Encore Michigan

‘Fairview’ at Detroit Rep tackles racial stereotypes in black and white

Review July 18, 2022 David Kiley

DETROIT, MI–Fairview, now playing at The Detroit Repertory Theatre, is designed to make the majority of theatre patrons today uncomfortable. And it succeeds. The show plays through July 31.

Not every theatre goer wants this experience. After all, there seems to be a galaxy of plays about singing nuns and golfers to soothe the suburban inflation blues. But really good theatre makes you think doubt your perceptions, not just affirm them and stroke your temples with sitcom laugh-track comedy.

Jackie Sibblies Drury, who won the 2019 Pulitzer Prize in Drama for Fairview, sets out to smash the cultural gap between African-Americans and whites with a literary huge wooden mallet the way such a mallet might be employed to smash a paper mache coffee table. And beware: you will be toyed with and manipulated as the audience for this play.

The play starts out innocently enough with Beverly Fraser (Lynneisha A. Ray) anxiously preparing for a birthday dinner for her Mother. She is a bundle of nerves, comically obsessing over whether her husband, Dayton (Jonathon Jones), has purchased the root vegetables she asked for. Beverly’s sister Jasmine (Janai Lashon) arrives full of drama and affected Queen-ish behavior. And teenager Keisha (Tamara PiLar) seems to be bouncing off the walls full of teen energy that has been fueled by Red Bull or black coffee. The Frasers are Black. And that really matters in this play.

This scene and unfolding story sounds, and seemed, like a bit of a yawner…for a bit of time. And that is clearly what Drury had in mind.

So as not to create a spoiler, we won’t delve anymore into the story and action, which goes from being that ride for kids with the little planes that go round and round to a roller coaster in just a few minutes.

What we will say is that the structure of the play and what Drury does with four white characters who enter the story is that wooden mallet we were talking about.

The form Ms. Drury has adopted for this play hearkens to plays written by “absurdist” playwrights, and is a bit reminiscent of some of Edward Albee’s early work. Still, Drury is an original, showing perhaps some inspiration from those genres without copying.

When the white people (Stephen Blackwell, Annabelle Young, Kylie Ann Stone, Kevin T. Keller) enter the story and start talking, the squirm in one’s seat begins slowly and then builds to a “Is there an intermission?” question inside one’s own head. Haven’t we all sat down next to strangers having a truly absurd conversation about what they think they are brilliant about? And cringed?

At bottom, Fairview, directed ably by Will Bryson, is a play about how white people view Black people for the most part, or at least the Black perception of how most white people view them. It is also thought provoking about what and why white people think of Black culture and how difficult it can be, no matter how woke one thinks they are, to fully take-in and embrace a story about Black people written by Black people. It is also a window through which white audiences, and Black audiences, might examine their attachments to stereotypes.

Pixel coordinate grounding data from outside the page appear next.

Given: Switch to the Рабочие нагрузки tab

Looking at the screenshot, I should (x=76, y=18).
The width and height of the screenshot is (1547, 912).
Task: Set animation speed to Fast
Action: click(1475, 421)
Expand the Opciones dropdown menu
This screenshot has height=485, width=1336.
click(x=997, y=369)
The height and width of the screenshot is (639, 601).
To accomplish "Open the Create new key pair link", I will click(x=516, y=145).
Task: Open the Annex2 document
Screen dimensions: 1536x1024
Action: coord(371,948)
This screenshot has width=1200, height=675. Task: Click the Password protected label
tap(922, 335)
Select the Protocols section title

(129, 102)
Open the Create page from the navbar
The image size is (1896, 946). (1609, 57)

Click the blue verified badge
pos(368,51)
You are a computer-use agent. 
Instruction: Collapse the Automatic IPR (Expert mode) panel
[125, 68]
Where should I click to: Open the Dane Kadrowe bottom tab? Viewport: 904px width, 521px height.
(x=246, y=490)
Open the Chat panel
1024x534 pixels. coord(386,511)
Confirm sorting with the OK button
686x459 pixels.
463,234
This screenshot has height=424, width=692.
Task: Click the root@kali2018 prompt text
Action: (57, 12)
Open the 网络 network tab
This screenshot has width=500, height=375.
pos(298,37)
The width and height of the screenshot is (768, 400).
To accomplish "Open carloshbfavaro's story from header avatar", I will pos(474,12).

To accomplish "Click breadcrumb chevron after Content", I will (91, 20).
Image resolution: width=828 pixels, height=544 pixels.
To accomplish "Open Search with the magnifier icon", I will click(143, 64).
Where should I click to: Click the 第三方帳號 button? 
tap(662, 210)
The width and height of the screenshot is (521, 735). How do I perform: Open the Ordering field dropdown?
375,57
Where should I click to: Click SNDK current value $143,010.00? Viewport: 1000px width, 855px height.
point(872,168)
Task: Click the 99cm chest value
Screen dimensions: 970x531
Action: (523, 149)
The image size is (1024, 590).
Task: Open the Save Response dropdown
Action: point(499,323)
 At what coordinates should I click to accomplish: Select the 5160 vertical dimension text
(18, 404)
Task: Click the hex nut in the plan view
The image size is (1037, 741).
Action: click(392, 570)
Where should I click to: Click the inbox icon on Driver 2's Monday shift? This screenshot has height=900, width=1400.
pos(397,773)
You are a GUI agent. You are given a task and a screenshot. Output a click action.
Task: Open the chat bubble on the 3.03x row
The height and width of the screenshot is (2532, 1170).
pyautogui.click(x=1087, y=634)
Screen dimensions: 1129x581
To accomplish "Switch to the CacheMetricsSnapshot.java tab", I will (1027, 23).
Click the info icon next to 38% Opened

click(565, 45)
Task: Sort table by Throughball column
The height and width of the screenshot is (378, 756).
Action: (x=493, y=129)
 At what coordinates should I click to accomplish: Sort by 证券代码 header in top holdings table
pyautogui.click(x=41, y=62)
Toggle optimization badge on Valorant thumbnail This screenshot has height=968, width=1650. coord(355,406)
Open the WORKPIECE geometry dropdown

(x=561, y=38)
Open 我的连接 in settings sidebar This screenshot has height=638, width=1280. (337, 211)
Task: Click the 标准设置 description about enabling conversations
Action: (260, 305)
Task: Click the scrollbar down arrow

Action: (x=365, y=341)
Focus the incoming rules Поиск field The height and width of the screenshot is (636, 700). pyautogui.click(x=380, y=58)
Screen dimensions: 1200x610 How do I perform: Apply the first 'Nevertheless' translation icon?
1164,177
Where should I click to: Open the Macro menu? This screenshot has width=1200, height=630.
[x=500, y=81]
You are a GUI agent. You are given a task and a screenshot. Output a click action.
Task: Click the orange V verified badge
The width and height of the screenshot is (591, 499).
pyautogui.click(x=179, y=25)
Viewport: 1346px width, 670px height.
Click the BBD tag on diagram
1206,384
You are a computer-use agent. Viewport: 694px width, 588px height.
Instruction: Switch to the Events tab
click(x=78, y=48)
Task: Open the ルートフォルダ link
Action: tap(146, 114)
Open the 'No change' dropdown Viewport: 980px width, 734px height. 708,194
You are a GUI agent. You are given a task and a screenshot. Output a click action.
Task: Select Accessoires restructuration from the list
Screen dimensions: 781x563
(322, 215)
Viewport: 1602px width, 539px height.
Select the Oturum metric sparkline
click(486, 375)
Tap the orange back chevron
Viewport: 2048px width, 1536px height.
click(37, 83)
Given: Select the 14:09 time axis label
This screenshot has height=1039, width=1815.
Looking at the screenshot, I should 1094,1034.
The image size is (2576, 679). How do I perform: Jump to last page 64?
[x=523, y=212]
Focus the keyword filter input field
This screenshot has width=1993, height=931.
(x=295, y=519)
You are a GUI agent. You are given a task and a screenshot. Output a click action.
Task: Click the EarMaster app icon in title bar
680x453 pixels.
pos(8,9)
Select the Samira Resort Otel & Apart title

There is a blooming of work by black playwrights that preceded the murder of George Floyd in Minneapolis in 2020. But Floyd’s murder by a police officer galvanized much of the world around racial injustice in a way we have not seen since the late 1960s.

There is hardly a theatre amongst us not looking for or developing work by playwrights of color featuring characters of color. And that’s a good thing since most theatres not identified as specifically developing works for Black and LatinX audiences are run by whites cultivating shows for largely white audiences.

In a way, Fairview is almost a play within a play designed to show patrons, as well as directors and producer, both the reality, absurdity and division of white theatre and Black theatre.

It can be argued that hitting one on the head with a big wooden mallet may not be the best way to make a point with human beings. But as we live in a country governed by minority power that just took away basic human rights from women, and will try to do the same to LGBTQ citizens, and has been passing laws designed to limit voting opportunities to urban minority voters, maybe a blow to the head with a wooden mallet is a solution worth considering to get people to think outside their stereotypes.